As memory serves, the point of the thermal protection system on the space
shuttle was so they could use a regular, inexpensive aluminum frame.  The
SR-71 was built to much different specifications--it was slightly shorter,
somewhat narrower, much lighter, and enclosed a heck of a lot smaller
volume.  I don't know what the SR-71's maximum skin temperature was, but I
suspect it wasn't near what the RCC on the leading edges of the shuttle
see, either.

The shuttle was designed to enclose a huge space (not just the crew cabin)
and keep it at a reasonable temperature--after all, sometimes they carry
spacecraft back from space (remember LDEF?).

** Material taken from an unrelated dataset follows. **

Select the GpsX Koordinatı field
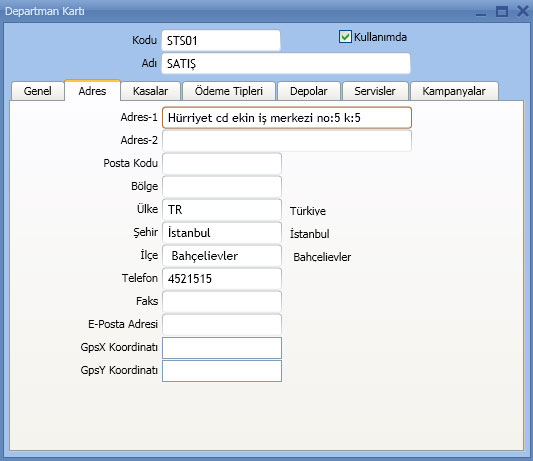 [x=222, y=348]
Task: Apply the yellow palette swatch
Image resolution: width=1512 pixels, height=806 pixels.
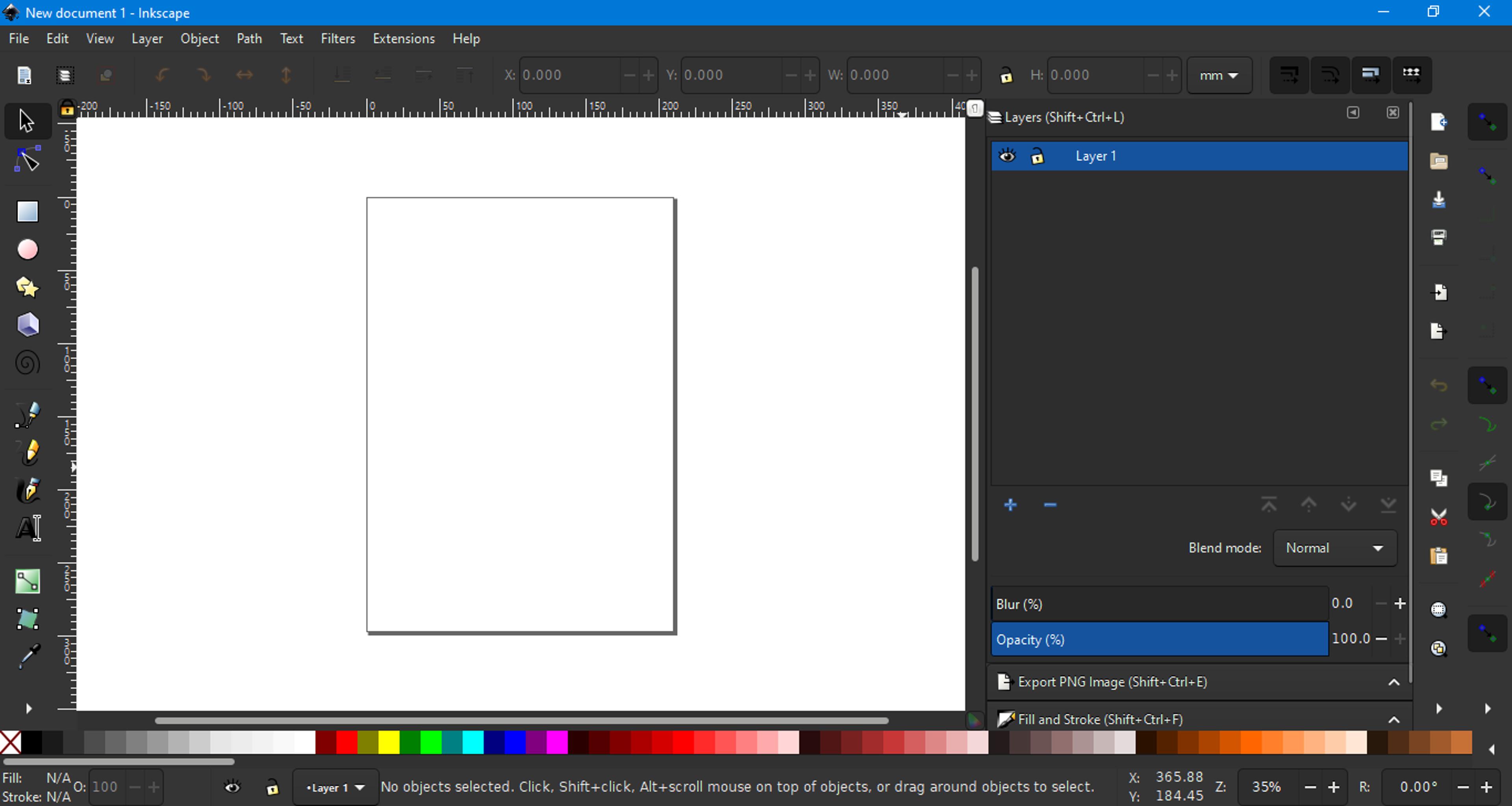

So I don't think there was a good way to try and imitate the SR-71 design
in the shuttle--even if trying to build the much larger airframe out of
titanium wasn't prohibitively expensive, even for a massive government
program like the space shuttle.  The idea was pretty much that if the
thermal protection system was significantly compromised, even a
high-temperature airframe probably wouldn't hold the spacecraft together
for long.

And the whole point of the thermal protection system being designed the
way that it was is that the tiles do not transmit heat from one side to
the other--you can heat them up to glowing on the one side, and they're
still cool enough to touch on the other.  (I saw this demonstration back
in the late 1980s with a blowtorch and a piece of HRSI--the black tiles
from the shuttle underbelly.)  So it's not like you've put aluminum
directly under a titanium skin, which would transmit a lot of heat to the
airframe--if it's not compromised, the TPS is sufficient to keep the heat
out.


As for safety, the first couple of shuttle missions had ejection seats
(I've heard they were modified SR-71 ejection seats, but I don't know
that).  But they realized that there was a very small part of the ascent
during which they would be usable (and none of reentry--high mach speeds
plus hot plasma means a very quick death).  And, ejection systems weigh a
lot so there's a substantial payload penalty for something which brings
almost no added safety... and, there's not a good way to eject astronauts
flying on the mid deck.  So they pulled the ejection seats out after the
"shakedown" flights of Columbia (first few; I forget how many) and never
researched them further for operational flights.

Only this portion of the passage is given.